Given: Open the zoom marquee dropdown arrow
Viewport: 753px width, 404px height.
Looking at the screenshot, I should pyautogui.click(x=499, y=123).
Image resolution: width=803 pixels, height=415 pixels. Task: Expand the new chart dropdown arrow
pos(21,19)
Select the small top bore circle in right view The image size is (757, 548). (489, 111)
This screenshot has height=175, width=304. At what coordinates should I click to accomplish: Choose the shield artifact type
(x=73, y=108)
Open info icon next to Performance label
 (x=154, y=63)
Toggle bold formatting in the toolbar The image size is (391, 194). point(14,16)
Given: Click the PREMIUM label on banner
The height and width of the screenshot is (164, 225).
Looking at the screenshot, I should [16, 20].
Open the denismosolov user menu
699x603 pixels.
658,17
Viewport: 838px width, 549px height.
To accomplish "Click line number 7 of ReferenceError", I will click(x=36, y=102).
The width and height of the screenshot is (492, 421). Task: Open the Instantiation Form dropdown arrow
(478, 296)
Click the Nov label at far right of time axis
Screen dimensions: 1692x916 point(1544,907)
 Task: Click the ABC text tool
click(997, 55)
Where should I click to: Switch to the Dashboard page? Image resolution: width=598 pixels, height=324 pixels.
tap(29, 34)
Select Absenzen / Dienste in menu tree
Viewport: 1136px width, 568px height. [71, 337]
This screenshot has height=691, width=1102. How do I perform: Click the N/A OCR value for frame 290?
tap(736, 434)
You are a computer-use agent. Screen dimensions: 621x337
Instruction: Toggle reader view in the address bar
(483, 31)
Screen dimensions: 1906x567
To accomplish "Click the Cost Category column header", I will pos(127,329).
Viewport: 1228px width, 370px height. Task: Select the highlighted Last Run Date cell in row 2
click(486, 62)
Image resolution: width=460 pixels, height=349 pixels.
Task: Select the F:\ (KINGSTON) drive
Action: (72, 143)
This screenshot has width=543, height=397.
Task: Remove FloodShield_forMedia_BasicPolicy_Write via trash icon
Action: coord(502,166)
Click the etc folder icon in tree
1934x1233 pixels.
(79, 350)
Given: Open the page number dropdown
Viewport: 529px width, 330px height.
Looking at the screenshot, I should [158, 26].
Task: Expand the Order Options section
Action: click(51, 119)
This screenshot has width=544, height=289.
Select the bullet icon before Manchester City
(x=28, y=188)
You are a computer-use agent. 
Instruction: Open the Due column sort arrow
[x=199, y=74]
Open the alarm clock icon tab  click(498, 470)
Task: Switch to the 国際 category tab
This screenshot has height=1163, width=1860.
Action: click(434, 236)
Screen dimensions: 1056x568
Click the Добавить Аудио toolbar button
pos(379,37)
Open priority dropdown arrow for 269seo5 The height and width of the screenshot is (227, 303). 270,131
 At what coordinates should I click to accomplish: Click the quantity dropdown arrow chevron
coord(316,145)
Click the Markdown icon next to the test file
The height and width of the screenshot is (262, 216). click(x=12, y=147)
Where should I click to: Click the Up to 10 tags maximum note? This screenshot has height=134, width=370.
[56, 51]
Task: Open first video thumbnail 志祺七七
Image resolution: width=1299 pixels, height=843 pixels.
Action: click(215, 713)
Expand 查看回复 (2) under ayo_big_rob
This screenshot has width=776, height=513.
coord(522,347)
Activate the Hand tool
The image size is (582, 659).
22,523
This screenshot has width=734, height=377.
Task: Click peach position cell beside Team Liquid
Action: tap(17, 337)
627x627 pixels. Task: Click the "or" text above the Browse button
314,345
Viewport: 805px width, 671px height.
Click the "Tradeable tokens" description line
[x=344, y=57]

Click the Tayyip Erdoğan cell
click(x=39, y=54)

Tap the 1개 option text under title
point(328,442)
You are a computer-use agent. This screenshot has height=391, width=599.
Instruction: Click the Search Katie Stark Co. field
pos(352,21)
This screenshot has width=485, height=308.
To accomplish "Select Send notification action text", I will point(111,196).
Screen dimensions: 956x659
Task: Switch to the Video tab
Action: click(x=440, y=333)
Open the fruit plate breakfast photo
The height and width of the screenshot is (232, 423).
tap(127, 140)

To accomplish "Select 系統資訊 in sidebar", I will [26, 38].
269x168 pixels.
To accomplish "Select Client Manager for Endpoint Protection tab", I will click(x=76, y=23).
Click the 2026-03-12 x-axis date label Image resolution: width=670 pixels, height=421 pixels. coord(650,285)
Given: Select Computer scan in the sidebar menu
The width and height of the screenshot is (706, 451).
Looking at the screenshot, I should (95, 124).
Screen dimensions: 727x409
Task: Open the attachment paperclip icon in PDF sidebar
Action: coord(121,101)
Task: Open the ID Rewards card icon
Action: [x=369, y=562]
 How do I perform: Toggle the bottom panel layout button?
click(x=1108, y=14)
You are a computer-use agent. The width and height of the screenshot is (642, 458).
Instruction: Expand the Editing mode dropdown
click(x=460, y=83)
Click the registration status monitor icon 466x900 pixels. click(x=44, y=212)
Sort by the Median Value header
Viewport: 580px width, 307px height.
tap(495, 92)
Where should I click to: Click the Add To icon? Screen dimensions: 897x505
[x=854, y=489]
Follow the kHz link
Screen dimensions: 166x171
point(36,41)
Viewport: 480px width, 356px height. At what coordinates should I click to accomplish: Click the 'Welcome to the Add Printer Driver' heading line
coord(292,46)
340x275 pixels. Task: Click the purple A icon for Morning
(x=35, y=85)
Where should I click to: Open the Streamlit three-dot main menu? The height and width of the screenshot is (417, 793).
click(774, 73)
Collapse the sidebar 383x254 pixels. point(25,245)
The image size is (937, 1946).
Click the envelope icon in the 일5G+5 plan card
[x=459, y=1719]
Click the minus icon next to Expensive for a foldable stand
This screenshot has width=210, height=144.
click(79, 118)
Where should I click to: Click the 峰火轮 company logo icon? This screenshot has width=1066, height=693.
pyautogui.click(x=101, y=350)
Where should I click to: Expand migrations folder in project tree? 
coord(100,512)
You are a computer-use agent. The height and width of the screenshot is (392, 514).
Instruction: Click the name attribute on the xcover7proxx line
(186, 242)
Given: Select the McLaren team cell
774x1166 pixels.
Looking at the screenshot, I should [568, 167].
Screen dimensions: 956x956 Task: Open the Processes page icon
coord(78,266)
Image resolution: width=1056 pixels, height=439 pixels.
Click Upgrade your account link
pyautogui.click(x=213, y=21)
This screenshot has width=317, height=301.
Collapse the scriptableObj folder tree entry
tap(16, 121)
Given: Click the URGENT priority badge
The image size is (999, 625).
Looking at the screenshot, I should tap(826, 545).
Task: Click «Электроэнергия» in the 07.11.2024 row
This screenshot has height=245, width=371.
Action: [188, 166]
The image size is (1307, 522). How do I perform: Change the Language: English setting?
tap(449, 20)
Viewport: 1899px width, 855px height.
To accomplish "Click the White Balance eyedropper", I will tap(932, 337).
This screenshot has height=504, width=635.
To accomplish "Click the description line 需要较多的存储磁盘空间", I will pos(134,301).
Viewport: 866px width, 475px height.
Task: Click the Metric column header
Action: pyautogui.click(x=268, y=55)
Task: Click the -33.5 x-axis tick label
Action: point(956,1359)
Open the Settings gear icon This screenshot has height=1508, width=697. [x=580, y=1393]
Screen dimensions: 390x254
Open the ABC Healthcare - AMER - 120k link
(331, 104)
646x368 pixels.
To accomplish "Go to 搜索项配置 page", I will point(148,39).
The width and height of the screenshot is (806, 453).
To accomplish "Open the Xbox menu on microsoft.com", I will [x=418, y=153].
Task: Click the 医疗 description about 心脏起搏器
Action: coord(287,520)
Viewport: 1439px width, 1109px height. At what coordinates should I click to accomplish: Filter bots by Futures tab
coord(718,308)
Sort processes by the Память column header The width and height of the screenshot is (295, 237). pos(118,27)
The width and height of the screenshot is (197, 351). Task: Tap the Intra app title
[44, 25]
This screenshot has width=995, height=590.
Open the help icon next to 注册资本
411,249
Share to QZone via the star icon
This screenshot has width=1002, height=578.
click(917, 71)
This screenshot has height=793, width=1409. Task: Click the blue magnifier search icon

Problem:
Rewrite the data from its first line through the line containing "Toggle bold formatting", both ends included, so that "dropdown arrow" becomes "drop-down arrow" and nothing else changes.

Exercise response:
Given: Open the zoom marquee drop-down arrow
Viewport: 753px width, 404px height.
Looking at the screenshot, I should pyautogui.click(x=499, y=123).
Image resolution: width=803 pixels, height=415 pixels. Task: Expand the new chart drop-down arrow
pos(21,19)
Select the small top bore circle in right view The image size is (757, 548). (489, 111)
This screenshot has height=175, width=304. At what coordinates should I click to accomplish: Choose the shield artifact type
(x=73, y=108)
Open info icon next to Performance label
 (x=154, y=63)
Toggle bold formatting in the toolbar The image size is (391, 194). point(14,16)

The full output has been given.